• [課題資料]
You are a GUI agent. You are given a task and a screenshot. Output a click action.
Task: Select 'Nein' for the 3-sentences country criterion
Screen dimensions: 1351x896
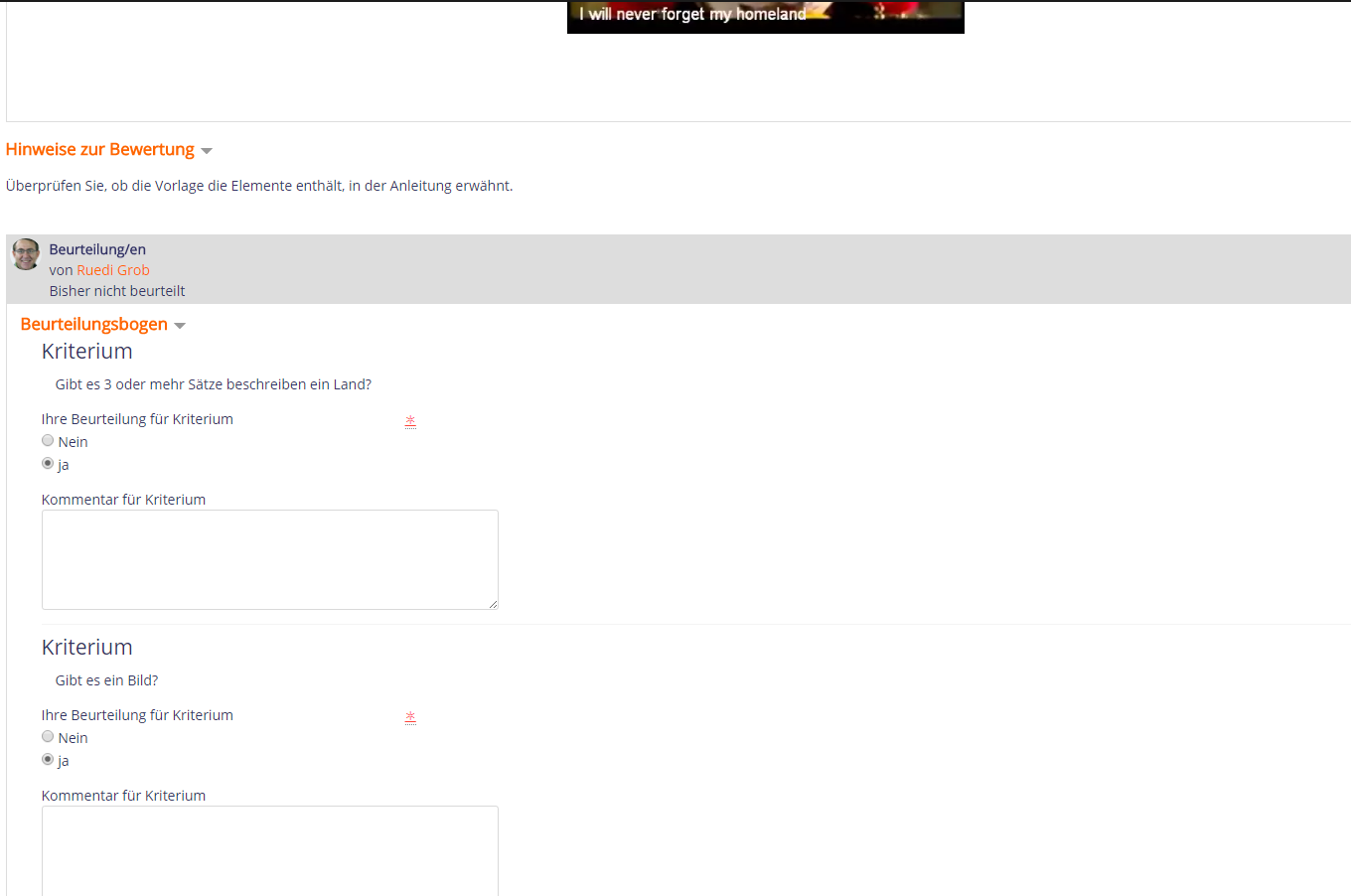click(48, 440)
---
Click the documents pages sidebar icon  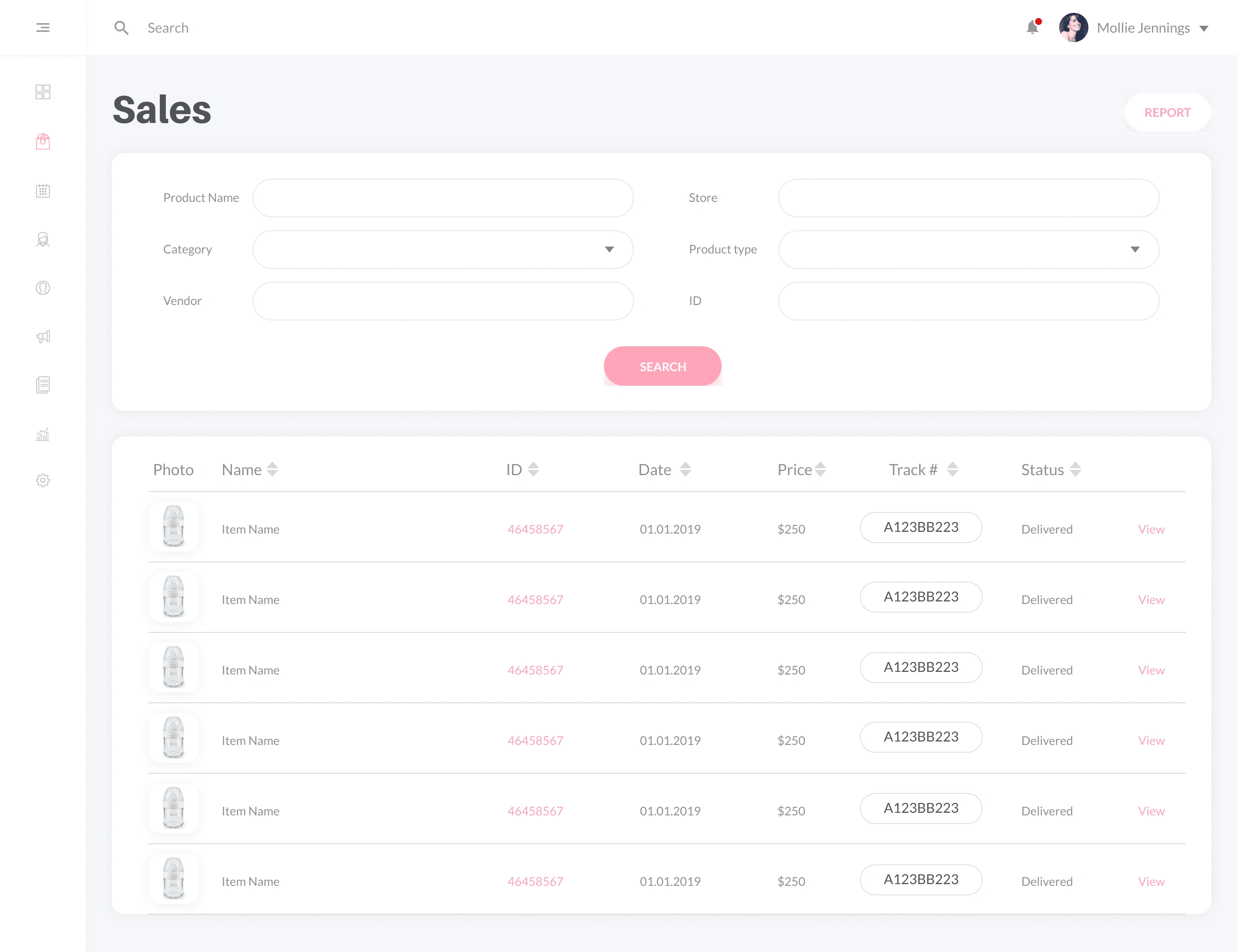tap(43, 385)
--
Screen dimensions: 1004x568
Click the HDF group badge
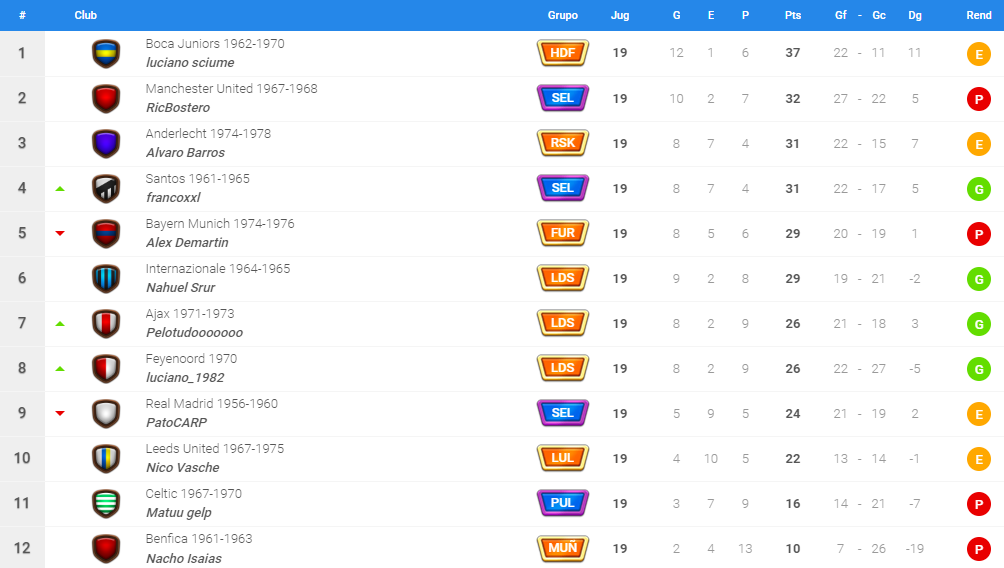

• [課題] 「You are a GUI」を含む行から「click(48, 440)」を含む行まで（両端の行を含む）の項目を、列名を「指示」と「回答」とする2列のCSVとして出力してください。1件につき1行とし、本文と答えをそれぞれ引用符で囲んだ1つのフィールドに収め、改行は空白に置き換え、画像は含めないでください。

• [回答]
指示,回答
"You are a GUI agent. You are given a task and a screenshot. Output a click action. Task: Select 'Nein' for the 3-sentences country criterion Screen dimensions: 1351x896","click(48, 440)"